A systematic review (Van Criekinge at al., 2019) analyzed eight studies that unstable surface trunk exercise is useful in the rehabilitation stroke patients and studies (Bae at al., 2013; Yoo et al., 2014; Seo at al., 2012) shown a significant balance ability and transversus abdominis thickness variation, whether internal and external obliques muscles did not.
Other studies examined the effect of trunk training on the activity of lower back and lower limb muscles, which resulted to be both increased versus the control group (Lee et al., 2014; Yu et al., 2013; Kim et al., 2011). Specifically, quadriceps and soleus muscles appeared to be more recovered than others (Kim et al., 2011; Dean et al., 1997). Moreover, a large effect was recorded in studies assessing mobility in patients who were not completely able to walk and have a safe stance. Chung et al. (2013) assessed the effects of trunk training on step length and cadence in stroke patients with a minimal gait ability, showing an improvement of velocity and cadence. Notwithstanding this, to the best of knowledge, no researches in terms of the effects of specific trunk training on gait functionality even after a suboptimal rehabilitation program are present in chronic stroke patients.
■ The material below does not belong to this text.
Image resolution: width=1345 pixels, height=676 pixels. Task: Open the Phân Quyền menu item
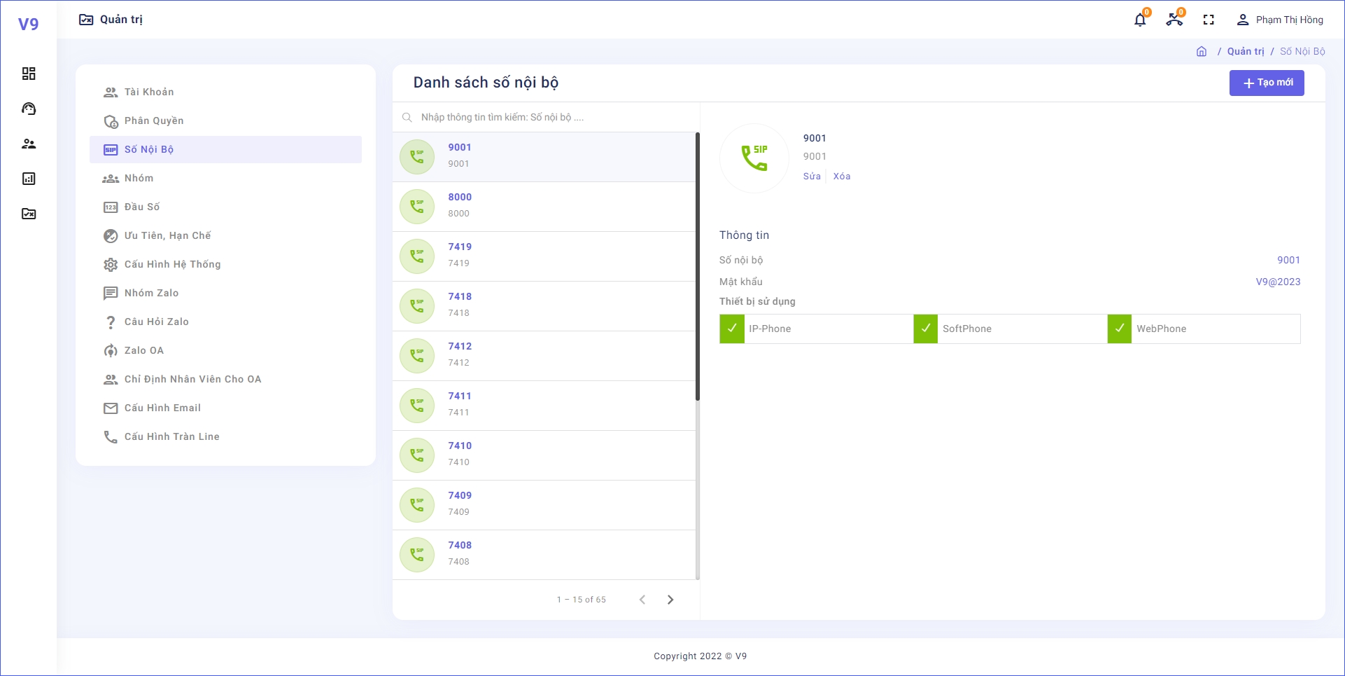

Therefore, the study aims to assess if trunk muscular training can be observed even in chronic hemiparetic stroke patients after a preview standard rehabilitation program, and the amplitude of its effect on gait ability, biomechanics and clinical.
Material and methods
Participants
All patients were admitted for a comprehensive rehabilitation program to the Division of Neurology and Neurorehabilitation - IRCCS Institute Auxologico Italiano. The experimental procedure was explained in detail to participants, the study was carried out in accordance with the ethical standards of the Institute Auxologico Italiano and with the 1964 Declaration of Helsinki and its latest amendments; written informed consent was obtained from the participants. Inclusion criteria were: (1) Unilateral supratentorial hemispheric stroke of more than 3 months duration before recruitment; (2) In sitting, ability to bend forward and come upright again; (3) Ability to walk with or without aid for 20 m; and (4) Ability to understand and follow verbal or non-verbal instructions.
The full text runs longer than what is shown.